-- Opening Marker --

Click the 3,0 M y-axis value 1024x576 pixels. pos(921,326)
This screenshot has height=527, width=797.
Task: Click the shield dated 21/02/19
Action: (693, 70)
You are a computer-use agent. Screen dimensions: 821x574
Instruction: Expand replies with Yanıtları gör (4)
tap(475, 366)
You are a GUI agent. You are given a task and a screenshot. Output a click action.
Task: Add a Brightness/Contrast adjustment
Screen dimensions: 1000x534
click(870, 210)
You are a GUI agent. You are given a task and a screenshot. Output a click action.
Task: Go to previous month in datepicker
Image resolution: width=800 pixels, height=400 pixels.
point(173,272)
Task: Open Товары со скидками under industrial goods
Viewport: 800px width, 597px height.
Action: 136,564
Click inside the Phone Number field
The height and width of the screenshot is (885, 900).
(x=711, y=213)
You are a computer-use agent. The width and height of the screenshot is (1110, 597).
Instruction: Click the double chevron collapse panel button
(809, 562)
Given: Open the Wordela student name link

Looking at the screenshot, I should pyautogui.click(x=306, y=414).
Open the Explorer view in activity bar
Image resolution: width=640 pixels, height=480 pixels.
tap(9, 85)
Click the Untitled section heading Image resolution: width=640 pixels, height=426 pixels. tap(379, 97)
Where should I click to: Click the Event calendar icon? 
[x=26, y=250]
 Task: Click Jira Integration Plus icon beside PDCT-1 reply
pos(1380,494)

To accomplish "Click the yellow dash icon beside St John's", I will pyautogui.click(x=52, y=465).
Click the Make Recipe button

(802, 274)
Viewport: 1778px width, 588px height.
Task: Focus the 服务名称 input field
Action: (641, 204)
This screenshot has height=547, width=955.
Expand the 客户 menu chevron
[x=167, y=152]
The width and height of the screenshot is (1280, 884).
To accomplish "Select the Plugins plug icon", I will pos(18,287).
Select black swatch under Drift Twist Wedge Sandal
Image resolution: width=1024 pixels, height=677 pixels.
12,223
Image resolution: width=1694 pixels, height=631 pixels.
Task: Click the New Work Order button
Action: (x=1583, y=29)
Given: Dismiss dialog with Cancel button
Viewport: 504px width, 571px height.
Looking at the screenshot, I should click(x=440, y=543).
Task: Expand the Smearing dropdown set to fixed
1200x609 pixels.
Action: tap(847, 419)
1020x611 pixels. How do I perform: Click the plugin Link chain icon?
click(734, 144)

-- Closing Marker --

> **Exercise brief**:
The records need to be reproduced in their entirety, word for word.

> **Output**:
Click the 3,0 M y-axis value 1024x576 pixels. pos(921,326)
This screenshot has height=527, width=797.
Task: Click the shield dated 21/02/19
Action: (693, 70)
You are a computer-use agent. Screen dimensions: 821x574
Instruction: Expand replies with Yanıtları gör (4)
tap(475, 366)
You are a GUI agent. You are given a task and a screenshot. Output a click action.
Task: Add a Brightness/Contrast adjustment
Screen dimensions: 1000x534
click(870, 210)
You are a GUI agent. You are given a task and a screenshot. Output a click action.
Task: Go to previous month in datepicker
Image resolution: width=800 pixels, height=400 pixels.
point(173,272)
Task: Open Товары со скидками under industrial goods
Viewport: 800px width, 597px height.
Action: 136,564
Click inside the Phone Number field
The height and width of the screenshot is (885, 900).
(x=711, y=213)
You are a computer-use agent. The width and height of the screenshot is (1110, 597).
Instruction: Click the double chevron collapse panel button
(809, 562)
Given: Open the Wordela student name link

Looking at the screenshot, I should pyautogui.click(x=306, y=414).
Open the Explorer view in activity bar
Image resolution: width=640 pixels, height=480 pixels.
tap(9, 85)
Click the Untitled section heading Image resolution: width=640 pixels, height=426 pixels. tap(379, 97)
Where should I click to: Click the Event calendar icon? 
[x=26, y=250]
 Task: Click Jira Integration Plus icon beside PDCT-1 reply
pos(1380,494)

To accomplish "Click the yellow dash icon beside St John's", I will pyautogui.click(x=52, y=465).
Click the Make Recipe button

(802, 274)
Viewport: 1778px width, 588px height.
Task: Focus the 服务名称 input field
Action: (641, 204)
This screenshot has height=547, width=955.
Expand the 客户 menu chevron
[x=167, y=152]
The width and height of the screenshot is (1280, 884).
To accomplish "Select the Plugins plug icon", I will pos(18,287).
Select black swatch under Drift Twist Wedge Sandal
Image resolution: width=1024 pixels, height=677 pixels.
12,223
Image resolution: width=1694 pixels, height=631 pixels.
Task: Click the New Work Order button
Action: (x=1583, y=29)
Given: Dismiss dialog with Cancel button
Viewport: 504px width, 571px height.
Looking at the screenshot, I should click(x=440, y=543).
Task: Expand the Smearing dropdown set to fixed
1200x609 pixels.
Action: tap(847, 419)
1020x611 pixels. How do I perform: Click the plugin Link chain icon?
click(734, 144)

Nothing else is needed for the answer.